If Behavioral Targeting has one weakness, though, it’s that it’s difficult to really know why someone comes to your website without actually asking them. If I go to a website that sells baby clothes, or even a dozen websites, did I go there because I am having a baby, or buying a gift for a friend who had a baby, or some other reason entirely. Intention makes all the difference here, and behavior can be misleading.
No, my problem has to do with the actual execution of the retargeting advertising campaign myFico.com is running.
The way advertisers make sure that they don’t show the same person the same ad too many times is called Frequency Capping. There tends to be a sweet spot in terms of frequency: 3 times is probably too few, and 10 times is often a victim of diminishing returns. By then, if they’re not going to buy, they probably never will. (BTW, if you had to guess, without testing into it, you could do worse than a frequency of 7. But you didn’t hear that from me.)

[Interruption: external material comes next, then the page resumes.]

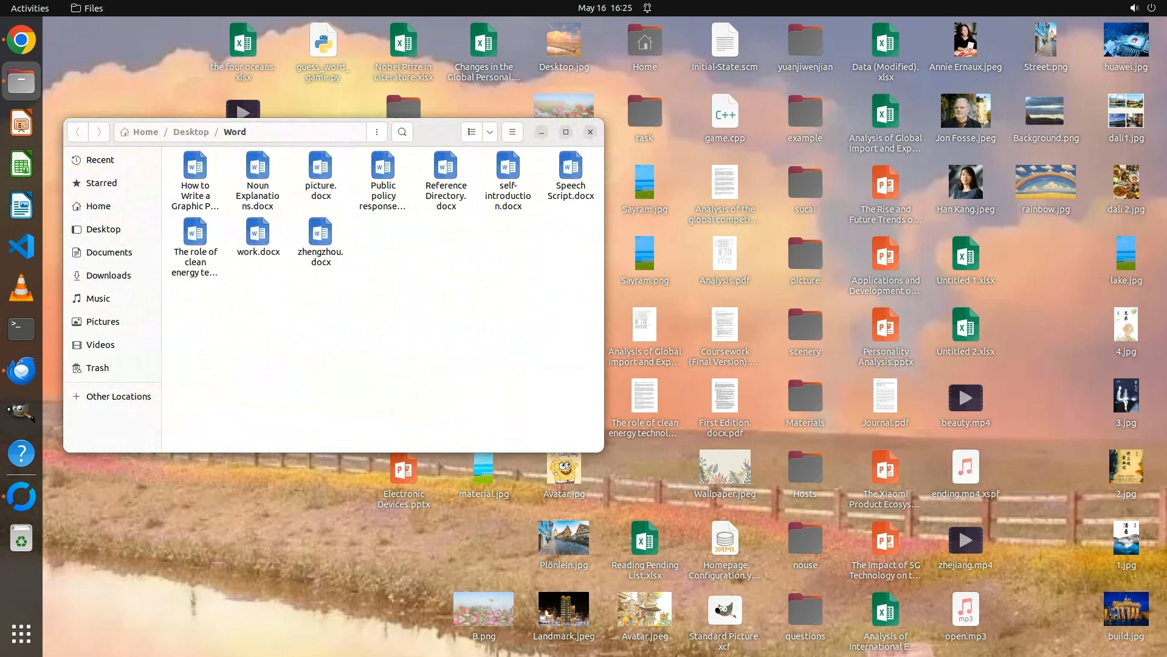Open Visual Studio Code from dock
The width and height of the screenshot is (1167, 657).
[x=21, y=247]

I could be wrong, but I’m pretty sure I’ve seen these ads at least a dozen times over the last 3 weeks. Now maybe myFico.com has tested it, and they’ve learned that their sweet spot is 13. Maybe they’ve learned that people keep saying no until the 13th time they see the ad, and then they magically click on it and buy a credit report.
But somehow I doubt it.
So can someone from myFico.com or their ad agency please explain to me why I’m still being stalked by their ads, and how long this unhealthy relationship is going to drag on? Because no matter how many times they ask, or how nicely they put it, no matter how much money it costs them to keep retargeting me with their ads, my answer is still going to be the same: I like myFico.com, but I just want to be friends.